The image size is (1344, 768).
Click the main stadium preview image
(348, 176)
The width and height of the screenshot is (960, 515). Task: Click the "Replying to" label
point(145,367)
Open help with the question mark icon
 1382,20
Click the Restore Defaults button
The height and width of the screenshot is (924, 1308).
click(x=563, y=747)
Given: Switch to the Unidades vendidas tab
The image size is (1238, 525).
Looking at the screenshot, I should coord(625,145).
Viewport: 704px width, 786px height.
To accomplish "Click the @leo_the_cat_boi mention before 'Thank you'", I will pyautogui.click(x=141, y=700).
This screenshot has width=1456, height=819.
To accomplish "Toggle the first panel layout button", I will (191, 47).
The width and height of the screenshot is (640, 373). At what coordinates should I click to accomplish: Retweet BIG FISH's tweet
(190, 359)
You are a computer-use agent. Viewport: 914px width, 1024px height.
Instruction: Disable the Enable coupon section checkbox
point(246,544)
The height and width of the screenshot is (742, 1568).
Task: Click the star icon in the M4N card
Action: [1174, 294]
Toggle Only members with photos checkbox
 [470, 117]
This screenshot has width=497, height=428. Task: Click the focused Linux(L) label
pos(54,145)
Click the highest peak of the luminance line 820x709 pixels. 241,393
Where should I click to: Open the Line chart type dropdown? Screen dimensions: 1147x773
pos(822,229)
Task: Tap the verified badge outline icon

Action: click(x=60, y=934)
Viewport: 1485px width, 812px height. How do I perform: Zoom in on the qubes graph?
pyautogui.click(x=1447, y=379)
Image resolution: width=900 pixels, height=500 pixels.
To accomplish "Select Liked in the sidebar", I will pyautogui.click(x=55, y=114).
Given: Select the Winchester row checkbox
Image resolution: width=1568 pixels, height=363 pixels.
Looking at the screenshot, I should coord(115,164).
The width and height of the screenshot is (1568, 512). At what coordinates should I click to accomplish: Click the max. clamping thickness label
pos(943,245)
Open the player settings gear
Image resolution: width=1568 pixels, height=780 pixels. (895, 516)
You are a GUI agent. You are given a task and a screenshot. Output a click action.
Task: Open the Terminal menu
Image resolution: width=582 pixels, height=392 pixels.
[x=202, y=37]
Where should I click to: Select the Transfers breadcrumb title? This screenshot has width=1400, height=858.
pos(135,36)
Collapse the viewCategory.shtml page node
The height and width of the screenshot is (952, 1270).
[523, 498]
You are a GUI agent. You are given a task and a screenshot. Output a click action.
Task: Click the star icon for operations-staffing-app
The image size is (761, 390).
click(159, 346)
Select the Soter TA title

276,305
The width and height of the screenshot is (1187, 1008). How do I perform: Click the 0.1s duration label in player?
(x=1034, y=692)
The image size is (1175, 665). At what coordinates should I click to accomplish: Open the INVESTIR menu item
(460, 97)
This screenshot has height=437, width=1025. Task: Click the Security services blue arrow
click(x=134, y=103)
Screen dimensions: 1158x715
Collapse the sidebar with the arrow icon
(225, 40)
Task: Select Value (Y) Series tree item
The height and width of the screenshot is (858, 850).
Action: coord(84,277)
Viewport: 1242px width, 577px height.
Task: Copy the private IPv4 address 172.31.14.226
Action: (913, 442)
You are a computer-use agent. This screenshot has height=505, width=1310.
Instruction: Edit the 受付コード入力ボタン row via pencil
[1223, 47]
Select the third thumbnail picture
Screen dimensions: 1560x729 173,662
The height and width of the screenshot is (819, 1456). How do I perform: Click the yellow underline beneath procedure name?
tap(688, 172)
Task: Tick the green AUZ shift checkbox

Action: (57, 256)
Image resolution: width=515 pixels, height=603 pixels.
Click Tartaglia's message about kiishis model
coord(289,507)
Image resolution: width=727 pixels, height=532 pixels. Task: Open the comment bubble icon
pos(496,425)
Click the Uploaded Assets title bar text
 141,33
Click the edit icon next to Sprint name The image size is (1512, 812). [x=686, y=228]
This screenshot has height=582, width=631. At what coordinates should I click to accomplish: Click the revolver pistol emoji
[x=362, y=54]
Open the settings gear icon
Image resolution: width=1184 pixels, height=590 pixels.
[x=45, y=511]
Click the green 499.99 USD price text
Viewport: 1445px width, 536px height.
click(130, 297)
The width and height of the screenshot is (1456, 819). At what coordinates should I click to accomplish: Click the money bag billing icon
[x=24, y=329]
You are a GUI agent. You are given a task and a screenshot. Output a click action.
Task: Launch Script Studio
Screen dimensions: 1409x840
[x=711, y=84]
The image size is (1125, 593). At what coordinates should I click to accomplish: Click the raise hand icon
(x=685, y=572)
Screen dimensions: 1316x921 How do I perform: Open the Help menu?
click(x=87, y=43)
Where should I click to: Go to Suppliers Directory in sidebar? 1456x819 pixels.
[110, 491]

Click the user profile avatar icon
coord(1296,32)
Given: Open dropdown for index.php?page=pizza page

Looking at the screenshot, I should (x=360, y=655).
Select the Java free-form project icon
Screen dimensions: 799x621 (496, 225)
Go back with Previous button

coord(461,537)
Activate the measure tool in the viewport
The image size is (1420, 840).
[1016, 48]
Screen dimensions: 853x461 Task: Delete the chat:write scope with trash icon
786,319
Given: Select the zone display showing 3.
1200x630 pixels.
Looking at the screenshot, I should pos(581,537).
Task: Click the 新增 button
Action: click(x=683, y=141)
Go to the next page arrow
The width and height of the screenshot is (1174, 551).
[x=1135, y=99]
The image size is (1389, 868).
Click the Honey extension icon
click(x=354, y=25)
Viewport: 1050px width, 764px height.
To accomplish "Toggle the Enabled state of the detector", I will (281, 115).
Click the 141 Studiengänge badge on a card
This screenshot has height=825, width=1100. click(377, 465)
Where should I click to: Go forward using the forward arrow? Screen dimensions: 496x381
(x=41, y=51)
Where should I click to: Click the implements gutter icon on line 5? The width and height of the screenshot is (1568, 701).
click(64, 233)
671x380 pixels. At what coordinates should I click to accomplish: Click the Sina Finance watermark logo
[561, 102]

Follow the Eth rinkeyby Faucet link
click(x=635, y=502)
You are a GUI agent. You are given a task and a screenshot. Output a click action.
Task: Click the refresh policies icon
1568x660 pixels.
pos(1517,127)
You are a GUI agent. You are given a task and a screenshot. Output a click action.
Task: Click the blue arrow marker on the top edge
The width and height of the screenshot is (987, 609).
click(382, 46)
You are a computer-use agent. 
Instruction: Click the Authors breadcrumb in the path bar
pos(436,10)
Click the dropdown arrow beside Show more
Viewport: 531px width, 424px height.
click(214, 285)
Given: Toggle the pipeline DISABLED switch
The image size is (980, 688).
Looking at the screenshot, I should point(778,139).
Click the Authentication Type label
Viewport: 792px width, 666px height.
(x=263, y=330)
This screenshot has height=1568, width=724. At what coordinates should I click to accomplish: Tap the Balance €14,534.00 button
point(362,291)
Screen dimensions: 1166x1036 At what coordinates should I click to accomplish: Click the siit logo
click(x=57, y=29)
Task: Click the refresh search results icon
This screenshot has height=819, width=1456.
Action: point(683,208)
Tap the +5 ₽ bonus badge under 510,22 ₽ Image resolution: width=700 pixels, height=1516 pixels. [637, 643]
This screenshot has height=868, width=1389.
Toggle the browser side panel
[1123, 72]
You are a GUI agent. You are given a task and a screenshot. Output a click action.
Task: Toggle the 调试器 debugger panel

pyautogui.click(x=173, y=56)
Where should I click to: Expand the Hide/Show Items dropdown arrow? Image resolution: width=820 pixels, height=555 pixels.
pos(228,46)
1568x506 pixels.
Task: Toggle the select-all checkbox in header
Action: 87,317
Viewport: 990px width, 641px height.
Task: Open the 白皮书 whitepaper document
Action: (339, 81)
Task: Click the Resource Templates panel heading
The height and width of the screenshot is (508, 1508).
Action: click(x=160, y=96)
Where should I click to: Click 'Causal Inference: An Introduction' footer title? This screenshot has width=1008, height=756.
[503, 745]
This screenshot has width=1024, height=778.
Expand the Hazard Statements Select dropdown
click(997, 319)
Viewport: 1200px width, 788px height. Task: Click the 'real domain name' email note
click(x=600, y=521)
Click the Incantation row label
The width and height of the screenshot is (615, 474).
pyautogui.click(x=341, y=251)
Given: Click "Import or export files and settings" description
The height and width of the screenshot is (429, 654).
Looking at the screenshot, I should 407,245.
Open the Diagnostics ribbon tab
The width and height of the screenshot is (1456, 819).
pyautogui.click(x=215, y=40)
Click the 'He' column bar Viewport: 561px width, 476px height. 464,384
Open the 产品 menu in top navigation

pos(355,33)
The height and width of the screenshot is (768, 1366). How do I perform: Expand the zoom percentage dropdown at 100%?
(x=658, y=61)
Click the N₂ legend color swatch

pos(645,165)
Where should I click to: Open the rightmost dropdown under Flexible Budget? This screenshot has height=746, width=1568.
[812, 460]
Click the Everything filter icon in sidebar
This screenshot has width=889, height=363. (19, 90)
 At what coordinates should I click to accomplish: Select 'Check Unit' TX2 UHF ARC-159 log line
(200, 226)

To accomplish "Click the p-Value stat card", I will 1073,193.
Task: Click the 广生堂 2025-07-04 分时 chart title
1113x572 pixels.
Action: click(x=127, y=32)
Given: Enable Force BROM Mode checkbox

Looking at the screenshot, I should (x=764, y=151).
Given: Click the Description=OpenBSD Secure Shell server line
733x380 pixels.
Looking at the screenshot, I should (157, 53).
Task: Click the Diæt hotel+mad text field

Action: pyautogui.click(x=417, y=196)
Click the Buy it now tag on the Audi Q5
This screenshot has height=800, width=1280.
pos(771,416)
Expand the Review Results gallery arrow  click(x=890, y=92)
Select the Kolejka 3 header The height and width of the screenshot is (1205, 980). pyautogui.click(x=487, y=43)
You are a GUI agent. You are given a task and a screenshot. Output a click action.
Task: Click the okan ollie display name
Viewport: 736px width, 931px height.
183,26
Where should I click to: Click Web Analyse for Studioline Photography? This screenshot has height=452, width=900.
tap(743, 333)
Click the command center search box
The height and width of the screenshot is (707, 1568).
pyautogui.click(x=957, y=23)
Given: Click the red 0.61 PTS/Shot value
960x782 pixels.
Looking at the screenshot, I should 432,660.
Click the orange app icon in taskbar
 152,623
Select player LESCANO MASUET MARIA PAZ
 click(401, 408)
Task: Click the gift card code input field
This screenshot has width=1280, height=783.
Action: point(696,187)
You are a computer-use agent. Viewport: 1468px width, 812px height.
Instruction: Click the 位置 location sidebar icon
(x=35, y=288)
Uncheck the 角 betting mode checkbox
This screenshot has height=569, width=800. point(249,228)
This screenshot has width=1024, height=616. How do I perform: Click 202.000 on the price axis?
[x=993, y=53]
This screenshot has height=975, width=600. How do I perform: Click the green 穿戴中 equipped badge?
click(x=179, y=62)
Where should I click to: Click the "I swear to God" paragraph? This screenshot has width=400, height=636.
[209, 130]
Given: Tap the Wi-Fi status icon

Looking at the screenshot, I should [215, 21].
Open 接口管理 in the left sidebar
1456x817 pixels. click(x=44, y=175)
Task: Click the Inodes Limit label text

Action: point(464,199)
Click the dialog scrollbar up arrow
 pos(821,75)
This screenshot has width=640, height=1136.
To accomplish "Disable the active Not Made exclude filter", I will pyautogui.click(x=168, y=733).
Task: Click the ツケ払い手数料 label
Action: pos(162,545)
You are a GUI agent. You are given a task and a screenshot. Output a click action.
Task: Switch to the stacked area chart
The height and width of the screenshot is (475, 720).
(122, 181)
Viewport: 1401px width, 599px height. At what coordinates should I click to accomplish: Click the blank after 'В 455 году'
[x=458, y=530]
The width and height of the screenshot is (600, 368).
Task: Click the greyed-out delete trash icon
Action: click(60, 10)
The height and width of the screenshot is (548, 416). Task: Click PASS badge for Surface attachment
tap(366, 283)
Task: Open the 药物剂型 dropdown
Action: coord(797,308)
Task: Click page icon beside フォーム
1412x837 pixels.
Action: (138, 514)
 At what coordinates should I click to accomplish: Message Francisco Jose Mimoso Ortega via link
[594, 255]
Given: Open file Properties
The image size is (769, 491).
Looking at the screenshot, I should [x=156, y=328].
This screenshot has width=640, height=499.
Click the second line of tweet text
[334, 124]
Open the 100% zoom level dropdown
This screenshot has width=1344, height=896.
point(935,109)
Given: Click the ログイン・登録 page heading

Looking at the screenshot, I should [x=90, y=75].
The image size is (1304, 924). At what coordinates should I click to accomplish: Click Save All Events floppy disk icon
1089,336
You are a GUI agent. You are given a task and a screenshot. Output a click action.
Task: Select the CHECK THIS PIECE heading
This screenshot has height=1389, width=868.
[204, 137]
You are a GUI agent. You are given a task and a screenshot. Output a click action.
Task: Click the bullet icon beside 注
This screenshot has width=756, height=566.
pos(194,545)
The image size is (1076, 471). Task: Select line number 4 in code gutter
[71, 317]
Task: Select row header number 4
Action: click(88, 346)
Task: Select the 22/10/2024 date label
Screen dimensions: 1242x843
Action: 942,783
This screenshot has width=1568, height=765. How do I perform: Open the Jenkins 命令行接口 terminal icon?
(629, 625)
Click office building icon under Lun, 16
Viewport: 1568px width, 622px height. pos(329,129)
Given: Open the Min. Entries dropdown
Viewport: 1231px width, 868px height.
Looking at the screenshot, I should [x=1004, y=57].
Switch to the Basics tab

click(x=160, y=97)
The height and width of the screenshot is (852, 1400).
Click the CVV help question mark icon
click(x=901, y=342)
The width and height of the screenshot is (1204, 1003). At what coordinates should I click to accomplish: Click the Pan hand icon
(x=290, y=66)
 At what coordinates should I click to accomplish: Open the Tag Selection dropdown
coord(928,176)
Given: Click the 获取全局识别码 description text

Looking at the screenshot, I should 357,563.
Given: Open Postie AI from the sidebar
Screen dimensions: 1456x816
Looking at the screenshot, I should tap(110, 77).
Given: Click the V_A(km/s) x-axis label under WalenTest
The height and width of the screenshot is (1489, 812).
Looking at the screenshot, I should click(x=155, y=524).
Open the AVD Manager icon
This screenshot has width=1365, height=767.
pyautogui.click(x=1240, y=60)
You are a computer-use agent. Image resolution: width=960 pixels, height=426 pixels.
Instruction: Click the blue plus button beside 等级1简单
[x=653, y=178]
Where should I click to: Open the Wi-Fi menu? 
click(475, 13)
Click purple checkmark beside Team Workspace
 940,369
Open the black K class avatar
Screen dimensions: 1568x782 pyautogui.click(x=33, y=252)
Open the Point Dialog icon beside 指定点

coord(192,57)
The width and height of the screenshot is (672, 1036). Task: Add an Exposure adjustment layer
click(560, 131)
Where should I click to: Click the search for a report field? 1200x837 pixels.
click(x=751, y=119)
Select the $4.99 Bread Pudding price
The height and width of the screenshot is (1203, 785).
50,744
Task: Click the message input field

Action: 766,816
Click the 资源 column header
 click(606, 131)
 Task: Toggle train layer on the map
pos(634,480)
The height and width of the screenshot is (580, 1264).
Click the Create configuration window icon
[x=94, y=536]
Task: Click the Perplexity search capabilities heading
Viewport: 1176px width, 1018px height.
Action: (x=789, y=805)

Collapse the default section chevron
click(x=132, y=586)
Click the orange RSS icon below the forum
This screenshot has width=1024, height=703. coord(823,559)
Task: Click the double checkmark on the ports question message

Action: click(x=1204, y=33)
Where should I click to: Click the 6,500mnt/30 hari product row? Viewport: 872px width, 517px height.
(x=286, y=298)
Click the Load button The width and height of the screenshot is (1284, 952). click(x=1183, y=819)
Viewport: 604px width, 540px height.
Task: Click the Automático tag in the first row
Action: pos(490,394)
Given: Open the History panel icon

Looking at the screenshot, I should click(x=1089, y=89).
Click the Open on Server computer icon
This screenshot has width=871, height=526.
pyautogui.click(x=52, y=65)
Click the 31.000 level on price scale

▬▬▬

» Stated task: Transcribe the part of the listing that opens with the line containing "The height and width of the screenshot is (548, 416)." and closes with the line containing "Looking at the screenshot, I should [x=156, y=328].", including both of those lines.

» Solution to the exercise:
The height and width of the screenshot is (548, 416). Task: Click PASS badge for Surface attachment
tap(366, 283)
Task: Open the 药物剂型 dropdown
Action: coord(797,308)
Task: Click page icon beside フォーム
1412x837 pixels.
Action: (138, 514)
 At what coordinates should I click to accomplish: Message Francisco Jose Mimoso Ortega via link
[594, 255]
Given: Open file Properties
The image size is (769, 491).
Looking at the screenshot, I should [x=156, y=328].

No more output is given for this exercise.